Nella confusione linguistica e concettuale che spesso affligge molti dei programmi di approfondimento politico di parecchie reti televisive, un’affermazione assai frequente da parte delle opposizioni sta nel chiedere ossessivamente agli esponenti di Governo di dichiararsi pubblicamente antifascisti. A tal segno, tale richiesta viene ripetuta da essere ormai divenuta una sorta di rituale comunicativo dal quale non pare possibile prescindere, e dal quale debba necessariamente dipendere ogni forma di comunicazione politica allo scopo di essere legittimata. Sembra perciò il caso di avanzare brevi osservazioni in proposito.
“Antifascismo” è un termine assai impegnativo dal punto di vista umano e politico, dal momento che sta a designare – originariamente – la ferma e spesso eroica opposizione che una parte della popolazione italiana operò nei confronti del regime fascista e di quello nazista. Questo movimento – espressione di profonde convinzioni – può a ragione definirsi antifascista nel suo complesso, anche se vide fra i protagonisti forze politiche e sociali di diversa estrazione: comunisti, democristiani, liberali, socialisti. Tali diverse componenti confluivano tutte idealmente nell’opposizione a quel regime, perché si riconoscevano tutte nell’antifascismo. Tutto ciò è verissimo negli anni del Dopoguerra e nel periodo in cui vede la luce la nostra Costituzione, fino alla fine degli anni Sessanta: era chiaro che fascismo significava dittatura e antifascismo il suo contrario.
Mettendo naturalmente fra parentesi quanto documentato da Giampaolo Pansa, autore di saggi nei quali si evidenzia come in nome dell’antifascismo – nell’immediato Dopoguerra – nella Valle Padana si fossero consumati eccidi e misfatti (anche per vendette personali) di inaudita violenza e che nulla avevano da invidiare a quelli commessi da nazisti e fascisti. Tuttavia, ogni concetto politico – come quello di antifascismo – è naturalmente destinato ad avventure semantiche diverse e imprevedibili, in quanto inevitabilmente aggiogato al corso della storia. E la storia ci dice come almeno a partire dall’alba degli anni Settanta – paradossalmente – sotto il vessillo dell’antifascismo la violenza politica abbia celebrato in Italia (e non solo) i suoi più terribili trionfi.

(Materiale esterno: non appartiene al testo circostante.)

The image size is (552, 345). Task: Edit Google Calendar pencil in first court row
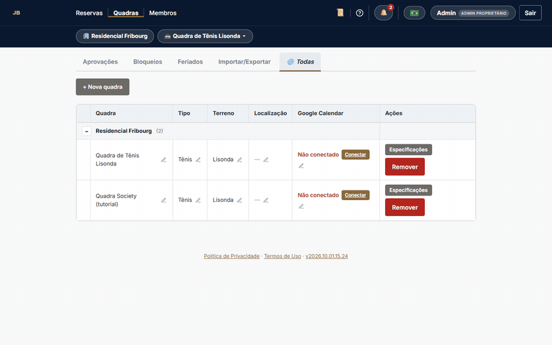click(301, 166)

In Italia, le Brigate rosse quotidianamente uccidevano o “gambizzavano” giornalisti, magistrati, sindacalisti, politici; diverse formazioni politiche della sinistra extraparlamentare cercavano di emularne le imprese; il movimento studentesco universitario egemonizzava il palcoscenico del dibattito pubblico anche utilizzando metodi di sopraffazione. Fuori d’Italia, il muro di Berlino violentava il popolo tedesco, relegandolo in una prigionia che pareva senza speranza; l’Unione Sovietica, la Cina e in genere tutti i regimi comunisti spedivano nei gulag o nei campi di rieducazione gli oppositori politici; similmente in Corea del Nord, mentre nella Cambogia dei Khmer rossi Pol Pot sterminava ogni dissenso, commettendo un vero genocidio.
Insomma, l’antifascismo era divenuto nel tempo un vessillo dal quale grondava, invocando vendetta, il sangue degli sconfitti, degli oppositori, dei dissidenti. E spesso questo antifascismo era addirittura peggio del nazismo. Basti ricordare la pagina di “Arcipelago Gulag” dove Aleksandr Solzenicyn, notando come il regime sovietico non fosse dissimile da quello nazista, osserva come mentre la terribile Gestapo, cercando la verità, ben potesse liberare il prigioniero, invece il servizio di sicurezza sovietico – Mgb – in nessun caso si lasciasse scappare chi gli fosse “capitato fra le unghie”. Né si releghi la violenza dell’antifascismo allo stalinismo: Solzenicyn la documenta fino a tutti gli anni Settanta e Andrej Sacharov fino a tutti gli anni Ottanta.
Oggi, dunque, appare impossibile, perché controfattuale, battersi per la libertà nel nome dell’antifascismo, proprio perché questo termine è stato oggettivamente delegittimato dalle vicende della storia e perciò oggi risulta logoro, inutilizzabile. Aveva ragione Pier Paolo Pasolini quando, decenni or sono, denunciando “il fascismo degli antifascisti”, metteva in guardia contro la sottile e inavvertita violenza che pervade quotidianamente la nostra società, al riparo di un antifascismo di maniera ormai divenuto un paravento per occultare ogni forma di sopraffazione. Si sostituisca dunque l’imbarazzante antifascismo con un trasparente “antitotalitarismo”: chi davvero se ne farà carico, non potrà mai nascondersi dietro questo termine. Sarà un vero campione della libertà.